Нашествие французов застигло смолян врасплох. Полагаясь на уверения главнокомандующих, смоляне и не подозревали, что опасность близка. Только в самый последний момент, 3 и 4 августа, началось повальное бегство жителей из Смоленска. Мурзакевича и здесь преследовала неудача: у него украли со двора только что купленную лошадь, и он со всем семейством должен был остаться в Смоленске вместе с немногими его обитателями, представителями бедных классов общества, – теми, которых позднейший историк Смоленска, Никитин, называет «людьми без имени». Люди «с именем», обладавшие, кроме того, еще собственными экипажами, слугами, лошадьми, в числе первых покинули Смоленск несмотря на данные начальству подписки и обязательства не только «отложить страх перед врагом», но и самим «наносить ему великий вред и ужас».

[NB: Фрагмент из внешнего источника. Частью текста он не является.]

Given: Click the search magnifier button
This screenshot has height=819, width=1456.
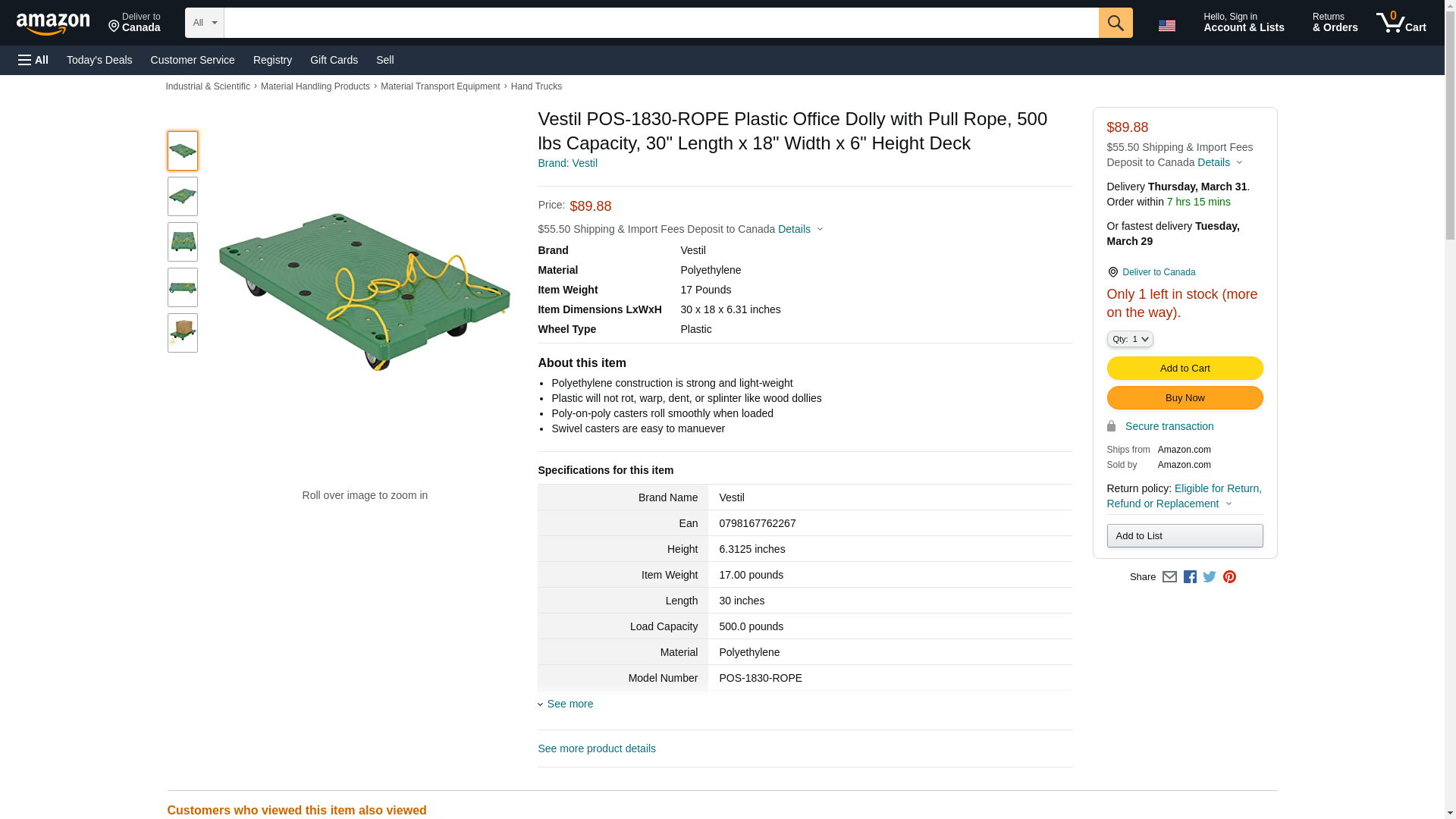Looking at the screenshot, I should (1115, 23).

Несмотря на все бедствия, испытанные во время осады Смоленска 4-го и 5-го числа, о. Никифор не мог по своей впечатлительной и деятельной натуре оставаться в эти дни простым зрителем.

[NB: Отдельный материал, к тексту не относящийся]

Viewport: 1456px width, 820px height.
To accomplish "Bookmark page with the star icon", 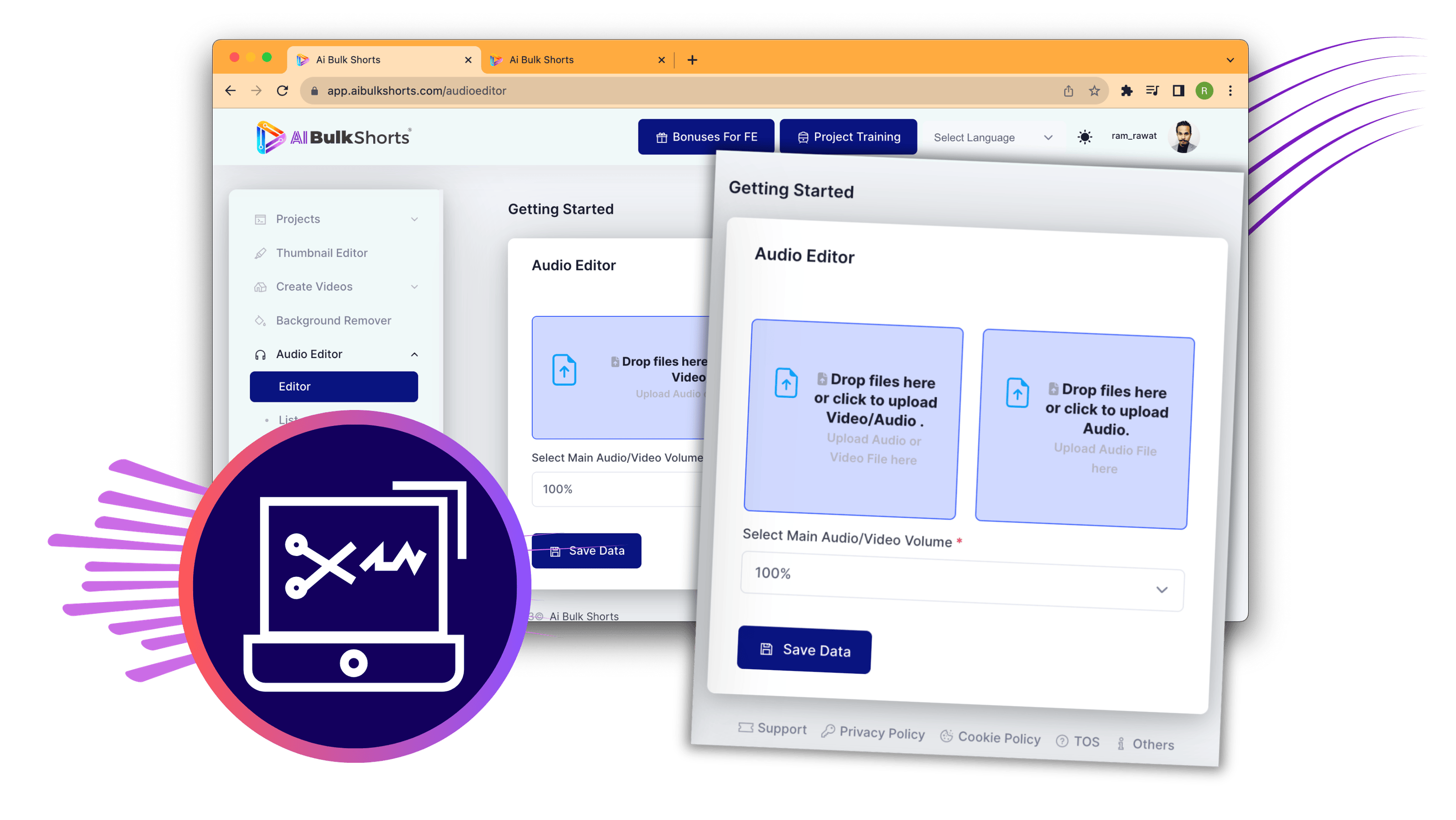I will click(x=1094, y=90).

Власти все разъехались, церкви были оставлены на произвол судьбы. Из священников в городе остался только Спасский о. Яков Соколов, которому нечего было терять, да в соборе лежал смертельно больной соборный священник Василий Щировский. Само собою как-то случилось так, что Мурзакевич стал на виду у всех. К нему обращаются военные с просьбой напутствовать во время боя раненых, на него надеются несчастные обитатели собора, его зовут отбивать у французов соборные драгоценности, он смело ходатайствует перед королем Мюратом о пощаде церквей и святыни, к нему же относится со своими заявлениями и требованиями временное французское правительство Смоленска.

Не приводим подробностей о событиях этого времени и участия в них Мурзакевича. Они достаточно полно изложены как им самим в его дневнике, так и в неизданной его биографии, составленной Иоанном Никифоровичем, и засвидетельствованы официально военными и судебными властями того времени.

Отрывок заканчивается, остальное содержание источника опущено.